The rest of the night was kind of a blur. The pain on the right side was still strong. Aaron snoozed while the nurse came in and out. They took Courtney to the nursery for a check because she would grunt each time she breathed out, a strong indicator of respiratory distress, but she was fine.
 
The nurses were wonderful especially, Angela, she took such great care of us. Made me mint tea to clear the congestion from the anesthesia, helped me to the bathroom, warm sponge baths, held my hand and walked me around the unit. Claudette was the night nurse and she was wonderful, as well. After they lost more than 10% of their birth weight, we had to supplement with 5ml of formula after each feeding, for just one day. Then my milk was in and they did fine.
Angela giving Courtney her first bath. She was thrilled, obviously.
After church on Sunday Stephanie brought the girls to meet their new brother and sister. Love at first sight X 2!
I got up and walked often trying to get my strength back but the pain was crazy. And I mean crazy. Everyone said it's yucky, but it was beyond that. Way beyond. I knew it was not right. The nurses kept asking if I wanted to just take one pain pill instead of two but one did nothing. One doctor who came in for rounds was concerned about how I was feeling and that the right side of my uterus had yet to contract down. But, the doctor who did my surgery was not concerned. She thought given that the babies were so big, and I had so much fluid, it would take me longer to heal.
 
Wednesday evening we left for home. I post this picture because it makes me laugh. Why would that lady who took the picture not tell me my stomach was hanging out?!?!
──────────
### WHAT YOU SHOULD DO
Reproduce the full account of the hospital stay after the twins' birth, word for word. The rows after this come from a separate source.

### DATASET CONTENT
──────────
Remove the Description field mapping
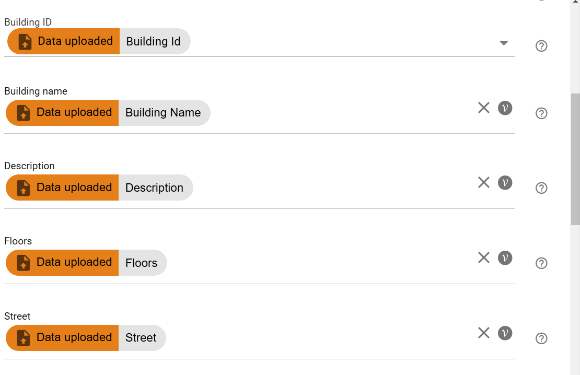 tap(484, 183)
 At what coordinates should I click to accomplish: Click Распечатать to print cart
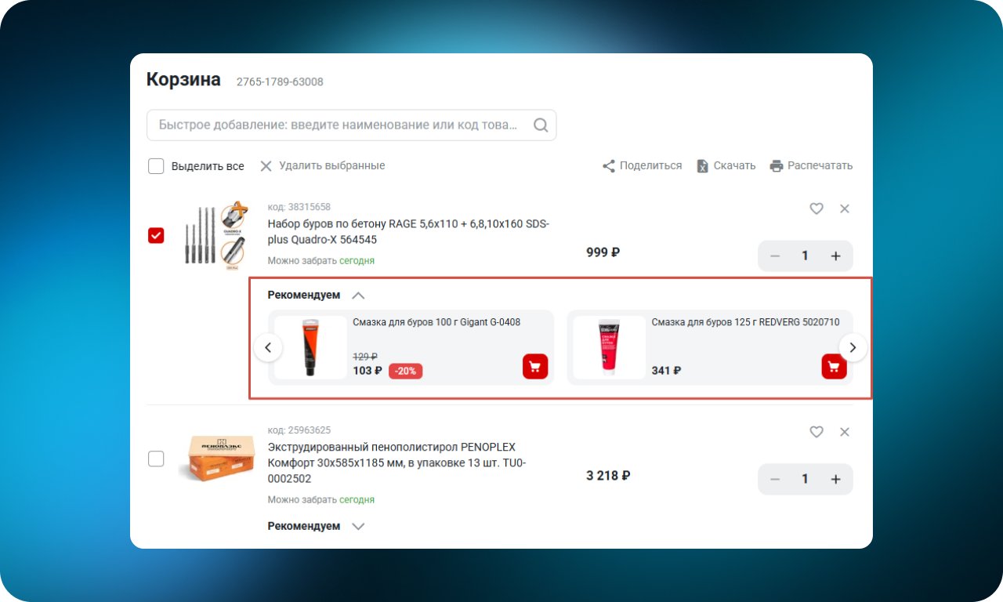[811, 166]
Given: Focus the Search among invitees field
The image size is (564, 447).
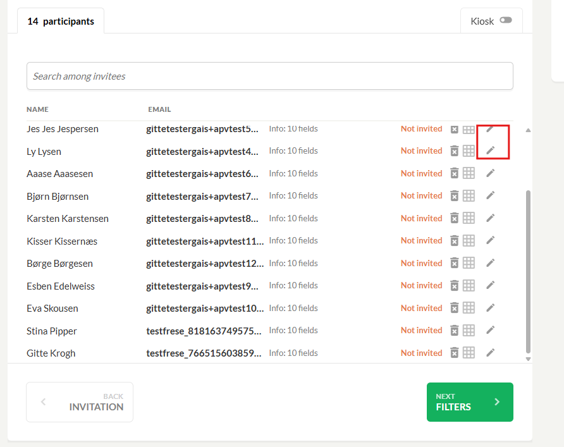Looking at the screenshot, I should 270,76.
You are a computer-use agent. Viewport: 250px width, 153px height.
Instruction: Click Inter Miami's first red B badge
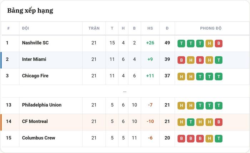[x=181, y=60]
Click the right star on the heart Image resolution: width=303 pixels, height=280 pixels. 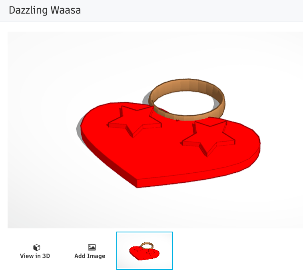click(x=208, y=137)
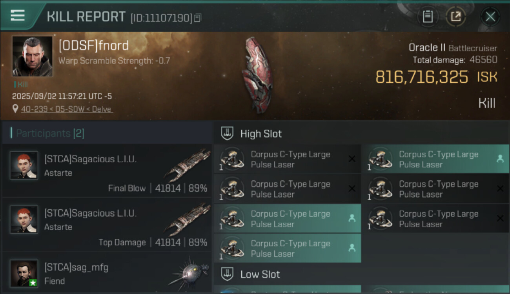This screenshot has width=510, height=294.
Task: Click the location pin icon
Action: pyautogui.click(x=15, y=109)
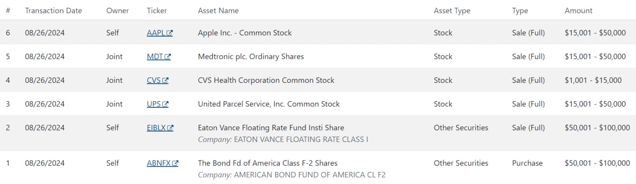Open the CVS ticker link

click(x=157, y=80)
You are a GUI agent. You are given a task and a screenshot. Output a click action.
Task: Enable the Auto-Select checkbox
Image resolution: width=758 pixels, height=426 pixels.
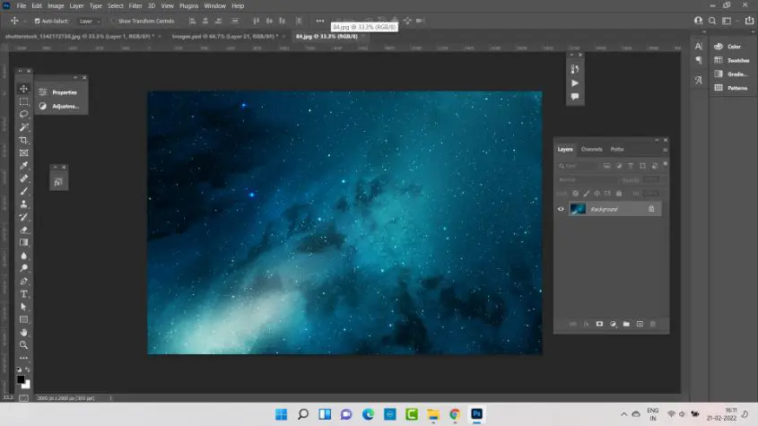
──────────
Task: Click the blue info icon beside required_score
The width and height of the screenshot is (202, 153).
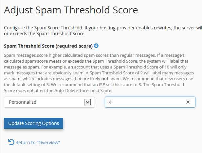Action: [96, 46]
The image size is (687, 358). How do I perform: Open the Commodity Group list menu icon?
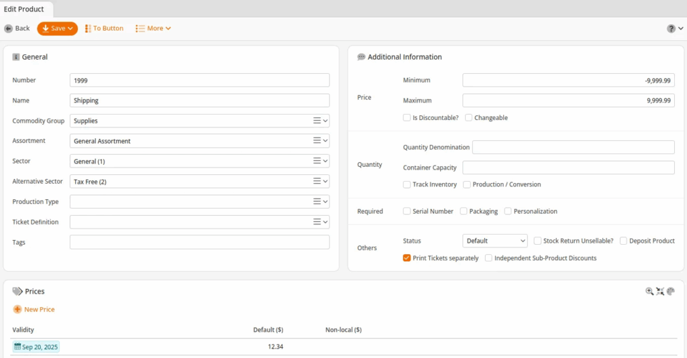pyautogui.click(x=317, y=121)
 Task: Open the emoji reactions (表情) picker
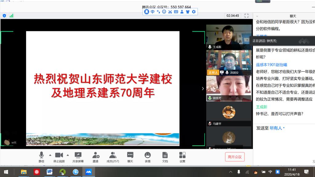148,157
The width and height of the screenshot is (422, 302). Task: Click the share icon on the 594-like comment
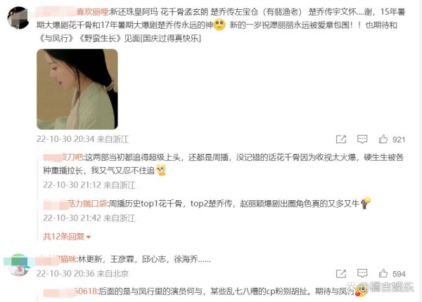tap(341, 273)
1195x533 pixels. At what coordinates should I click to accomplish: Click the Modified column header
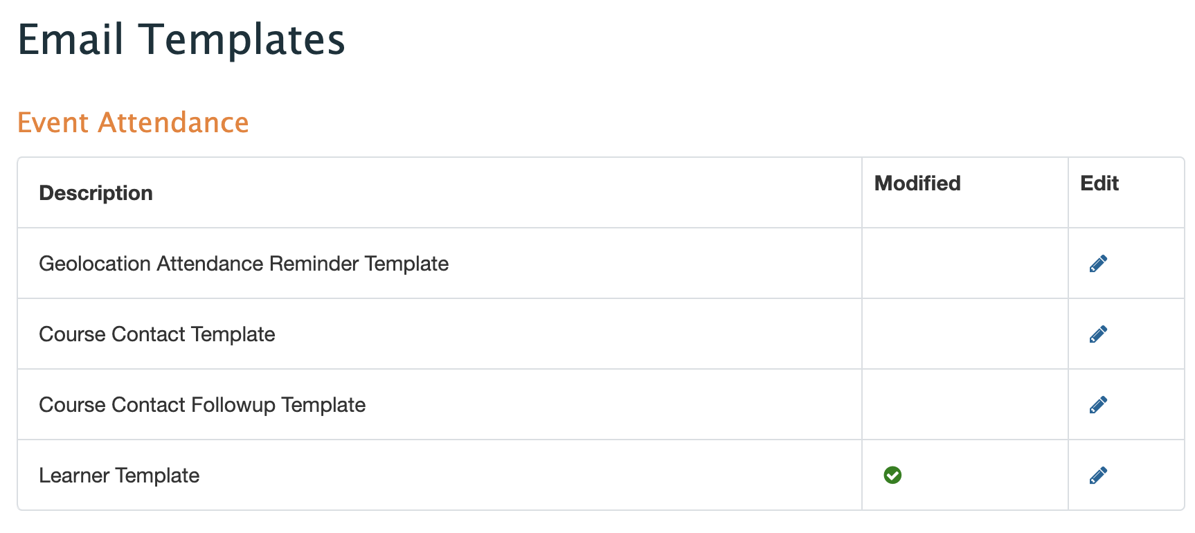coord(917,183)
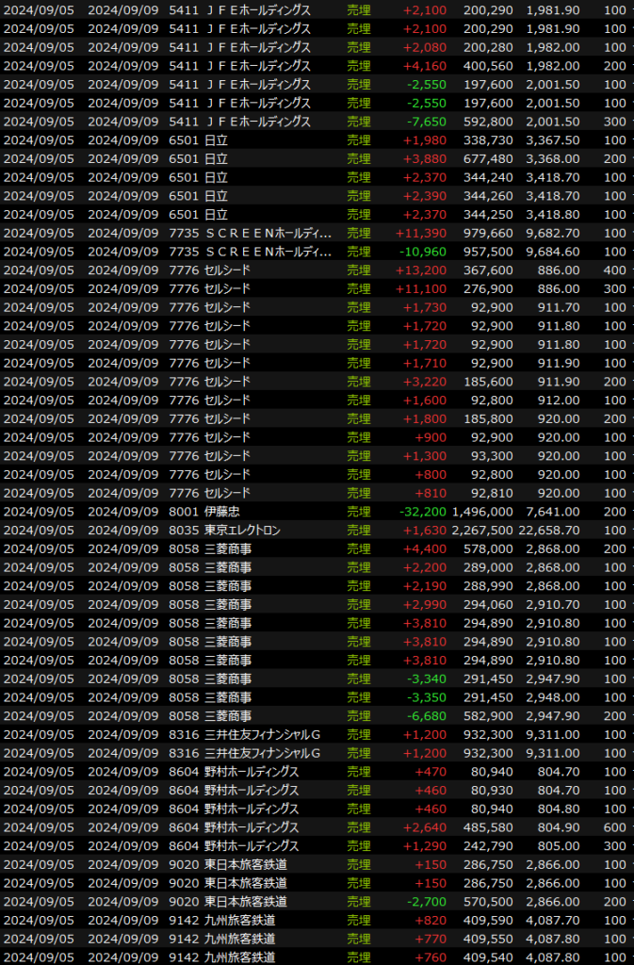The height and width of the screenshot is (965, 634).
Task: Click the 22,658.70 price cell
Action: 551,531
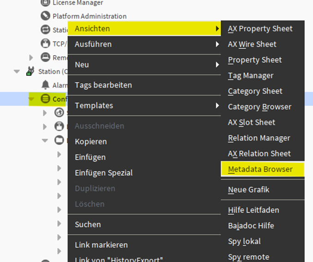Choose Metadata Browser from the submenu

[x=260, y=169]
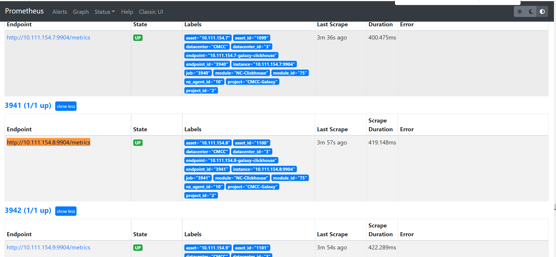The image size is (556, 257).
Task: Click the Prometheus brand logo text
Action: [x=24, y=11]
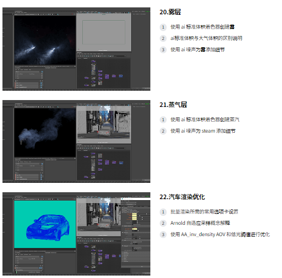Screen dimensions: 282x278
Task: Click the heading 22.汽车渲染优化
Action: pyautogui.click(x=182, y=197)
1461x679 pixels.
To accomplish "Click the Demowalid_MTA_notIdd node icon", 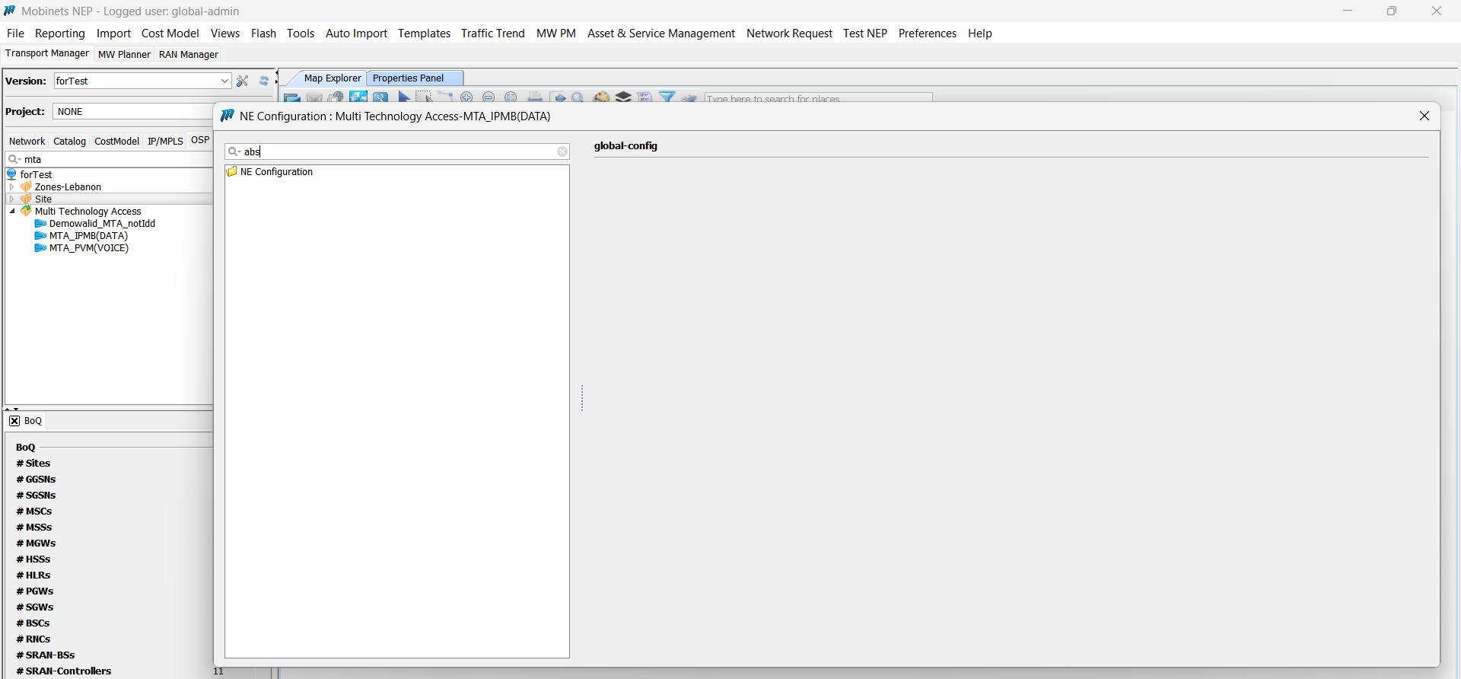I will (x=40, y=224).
──────────
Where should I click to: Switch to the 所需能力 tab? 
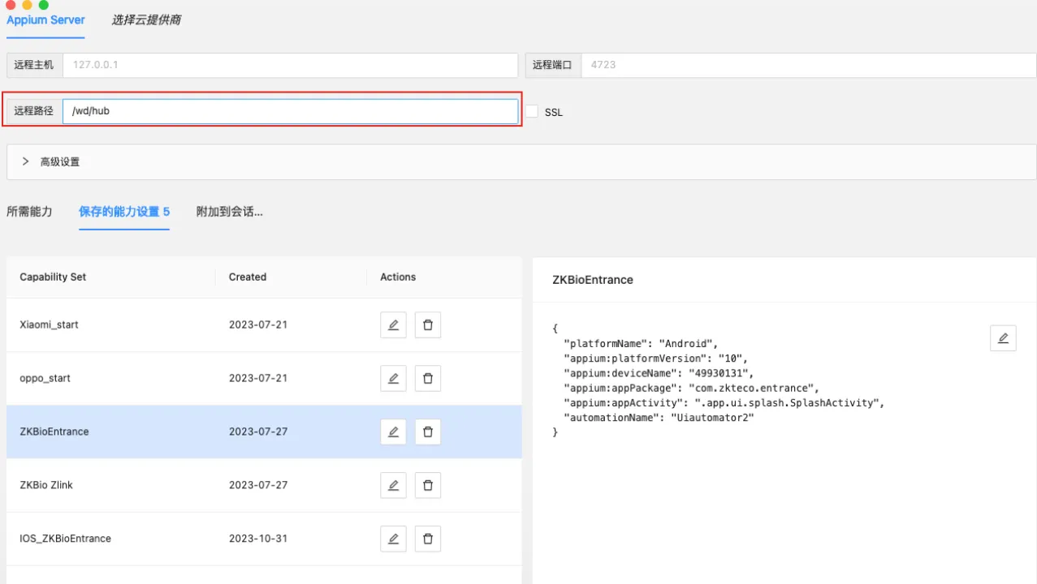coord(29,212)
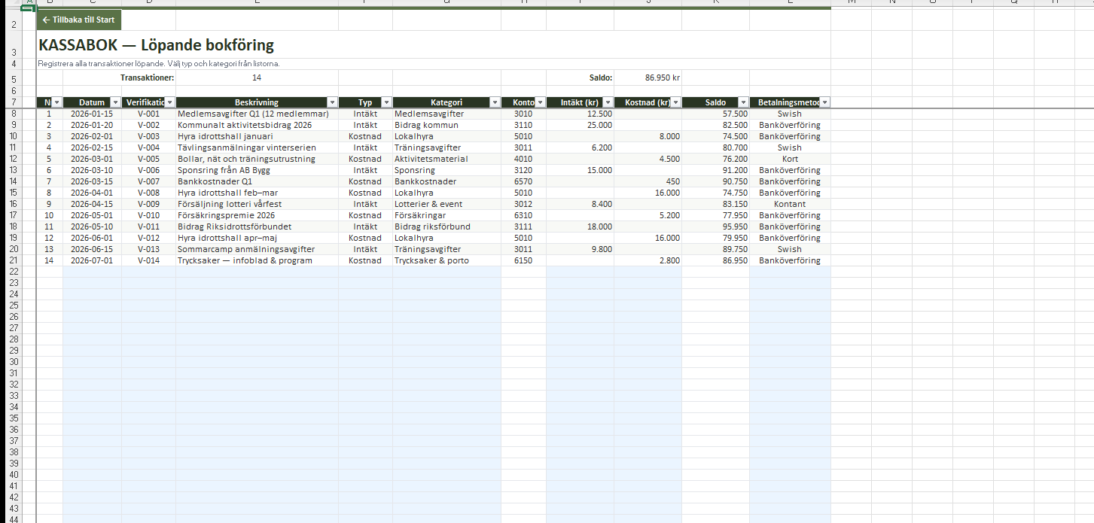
──────────
### ANSWER TO THE EXERCISE
The rest of the night was kind of a blur. The pain on the right side was still strong. Aaron snoozed while the nurse came in and out. They took Courtney to the nursery for a check because she would grunt each time she breathed out, a strong indicator of respiratory distress, but she was fine.
 
The nurses were wonderful especially, Angela, she took such great care of us. Made me mint tea to clear the congestion from the anesthesia, helped me to the bathroom, warm sponge baths, held my hand and walked me around the unit. Claudette was the night nurse and she was wonderful, as well. After they lost more than 10% of their birth weight, we had to supplement with 5ml of formula after each feeding, for just one day. Then my milk was in and they did fine.
Angela giving Courtney her first bath. She was thrilled, obviously.
After church on Sunday Stephanie brought the girls to meet their new brother and sister. Love at first sight X 2!
I got up and walked often trying to get my strength back but the pain was crazy. And I mean crazy. Everyone said it's yucky, but it was beyond that. Way beyond. I knew it was not right. The nurses kept asking if I wanted to just take one pain pill instead of two but one did nothing. One doctor who came in for rounds was concerned about how I was feeling and that the right side of my uterus had yet to contract down. But, the doctor who did my surgery was not concerned. She thought given that the babies were so big, and I had so much fluid, it would take me longer to heal.
 
Wednesday evening we left for home. I post this picture because it makes me laugh. Why would that lady who took the picture not tell me my stomach was hanging out?!?!